Я перенёс всё найденное мной в гостиную на первом этаже, ещё раз проверил входную главную и заднюю двери, убедившись, что они надёжно заперты, и установил свою временную сигнализацию, которая подала бы мне сигнал, попытайся кто-нибудь войти.
Затем один за одним я, водя рукой в воздухе, переместил все лежащие в беспамятстве тела в подвал. Здание было хорошо защищено таким образом, что ни звука не выходило за пределы стен, зато прекрасно было слышно, что происходило снаружи.
Наступил момент, который я не мог оттягивать более. Первый пациент лежал на столе. Я подсоединил к нему все провода, вставил чистую карточку памяти в прибор, покрутил ручки настройки и начал скачивать информацию.
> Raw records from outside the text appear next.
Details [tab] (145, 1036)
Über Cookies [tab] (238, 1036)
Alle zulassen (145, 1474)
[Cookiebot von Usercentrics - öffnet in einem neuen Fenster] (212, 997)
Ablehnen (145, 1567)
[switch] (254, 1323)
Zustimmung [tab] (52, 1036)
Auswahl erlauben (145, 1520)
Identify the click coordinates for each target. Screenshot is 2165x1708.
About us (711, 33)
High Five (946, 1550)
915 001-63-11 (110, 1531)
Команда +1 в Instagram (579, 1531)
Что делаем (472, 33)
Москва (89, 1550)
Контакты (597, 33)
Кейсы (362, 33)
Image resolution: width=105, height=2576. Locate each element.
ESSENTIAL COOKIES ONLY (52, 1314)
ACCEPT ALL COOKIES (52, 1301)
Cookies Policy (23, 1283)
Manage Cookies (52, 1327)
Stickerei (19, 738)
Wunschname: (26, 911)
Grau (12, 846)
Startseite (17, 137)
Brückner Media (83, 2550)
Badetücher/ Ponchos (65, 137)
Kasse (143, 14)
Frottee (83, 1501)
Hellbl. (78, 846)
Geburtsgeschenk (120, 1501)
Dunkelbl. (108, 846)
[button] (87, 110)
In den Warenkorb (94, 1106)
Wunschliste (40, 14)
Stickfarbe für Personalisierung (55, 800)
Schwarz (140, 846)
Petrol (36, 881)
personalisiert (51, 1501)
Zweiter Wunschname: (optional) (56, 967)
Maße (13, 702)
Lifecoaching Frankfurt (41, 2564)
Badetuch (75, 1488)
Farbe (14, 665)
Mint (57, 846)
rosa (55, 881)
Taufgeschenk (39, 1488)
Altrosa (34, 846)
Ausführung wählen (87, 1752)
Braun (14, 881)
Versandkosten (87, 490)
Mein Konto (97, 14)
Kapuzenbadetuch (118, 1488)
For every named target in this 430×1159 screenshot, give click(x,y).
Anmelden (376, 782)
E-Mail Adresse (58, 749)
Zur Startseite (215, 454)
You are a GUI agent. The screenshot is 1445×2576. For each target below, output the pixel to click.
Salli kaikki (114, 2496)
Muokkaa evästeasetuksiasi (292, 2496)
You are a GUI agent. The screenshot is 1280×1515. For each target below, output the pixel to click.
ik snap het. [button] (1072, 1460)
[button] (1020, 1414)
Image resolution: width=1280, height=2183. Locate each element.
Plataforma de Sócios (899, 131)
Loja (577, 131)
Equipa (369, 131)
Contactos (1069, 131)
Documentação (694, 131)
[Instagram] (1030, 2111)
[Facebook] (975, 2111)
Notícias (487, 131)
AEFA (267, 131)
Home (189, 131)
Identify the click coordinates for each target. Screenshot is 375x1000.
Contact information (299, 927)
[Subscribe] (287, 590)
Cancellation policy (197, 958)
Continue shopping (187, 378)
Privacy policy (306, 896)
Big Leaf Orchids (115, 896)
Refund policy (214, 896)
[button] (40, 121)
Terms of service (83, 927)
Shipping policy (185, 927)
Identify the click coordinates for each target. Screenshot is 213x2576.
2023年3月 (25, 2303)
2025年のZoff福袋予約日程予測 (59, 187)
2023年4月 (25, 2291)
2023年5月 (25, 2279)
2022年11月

Ничего напоминающего обычные методы допроса. Всё происходило тихо и мирно. В зависимости от индивидуальных способностей, процесс скачки мог происходить с разной скоростью.
С Микульским обращались довольно бережно, потроша его с невысокой скоростью. Именно поэтому он и был ещё жив. У меня не было ни времени, ни желания оказывать подобную услугу своим подопечным. Я настроил скачку на максимально возможную скорость. Как обычно, получая какой-то эффект, чем-то приходится жертвовать. В данном случае жертвой были жизни моих подопечных.
Никакой жалости я к ним не испытывал. Они были профессионалами, знали на что шли, когда соглашались на эту работу. Я тоже был профессионалом и делал своё дело. Здесь не может быть никаких эмоций. В нашей игре нет места эмоциям, жалости, сожалениям. Симпатии и антипатии остаются далеко за рамками служебных обязанностей.
Только необходимость диктует нам, как поступать в том или ином случае. Мне всё равно пришлось бы их ликвидировать, чтобы обезопасить свой тыл. Конкретный способ в данном случае не имел значения. Значение имела только та информация, которая была заключена в них. Добыванием информации любым способом и занимается разведка.